私の言葉にヴァーチェさんは陽気な笑顔を向けてくれて、私の胸のシコリを少しばかり取り払ってくれる。



実はヴァーチェさんは元々、私の生家であるジュークス男爵家の領地であるバートの町出身なのです。



それだけならただ同じ領地出身であるだけなのですが、私の両親であるジュークス家はフェンベルト子爵にヤバい薬を買い、色々と正常な判断が出来なくなった所為で、領地であるバートの町の経済がかなり悪くなっていたのです。



今はライア様が王国に報告していただいたおかげで、バートの町は少しずつ元に戻っているようなのですが、それでも完全には戻ってはいない状態なので、バートの町出身のヴァーチェさんには申し訳ない気持ちで一杯なのです…。

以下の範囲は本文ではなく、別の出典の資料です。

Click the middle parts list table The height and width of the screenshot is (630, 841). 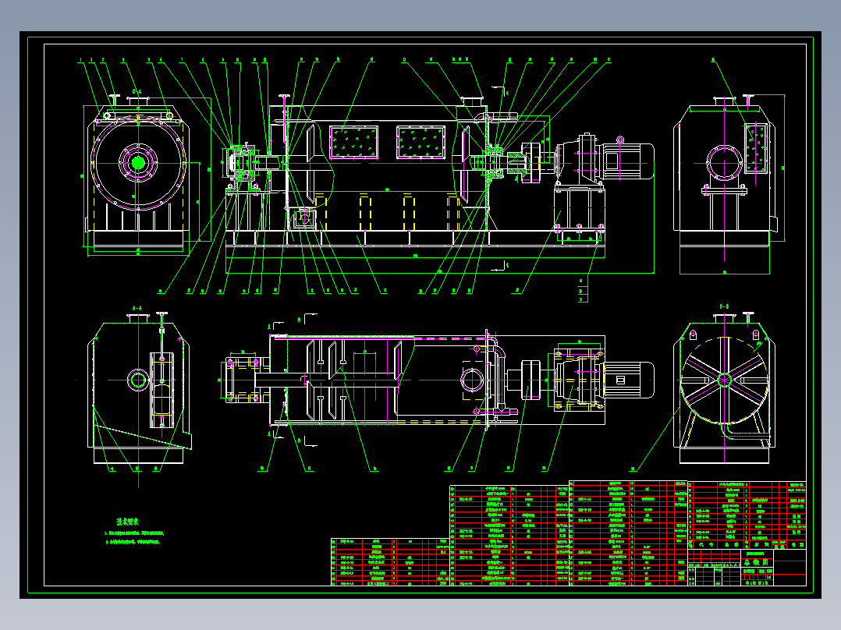(509, 535)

「ありがとうございます……何か私に手伝える事があれば何でも言ってくださいね!」



「おぉ!ホントですか!なら、腕立てをやる時に少し背中に乗ってくれないっすか!?……どうもエクシアだと軽すぎて重りにならないというか……セラさんであれば十分なおも―――」



「私は重りになんか適して太ってなんかいないですよぉぉぉッッ!!!」




「りに……あ」




私は走りました……ヴァーチェさんの言葉にショックを受けた訳ではありませんし、ヴァーチェさんに何かをしてあげたい気持ちもありますが……なぜかあのままあそこに居れば私は暴力を振うと瞬時に理解して、その場から走り出したのです……決して、ダイエット目的で走り出したわけでもないので、勘違いはしないでください。





「………あぁ…と?」




「……ヴァーチェ……罪な女ね……」




「うぉお!?エクシア、起きてたのか……罪ってなんだ?」




セラが走り去った裏庭では、話に入り込んで来ずに眠っていたであろうエクシアとセラがなぜ逃げ出したのかよくわからないヴァーチェの何とも締まらない会話をしていたようだが、エクシアは特に何も言わず昼寝に戻り、ヴァーチェは考えてもわからない事はしょうがないと筋トレに戻るのであった。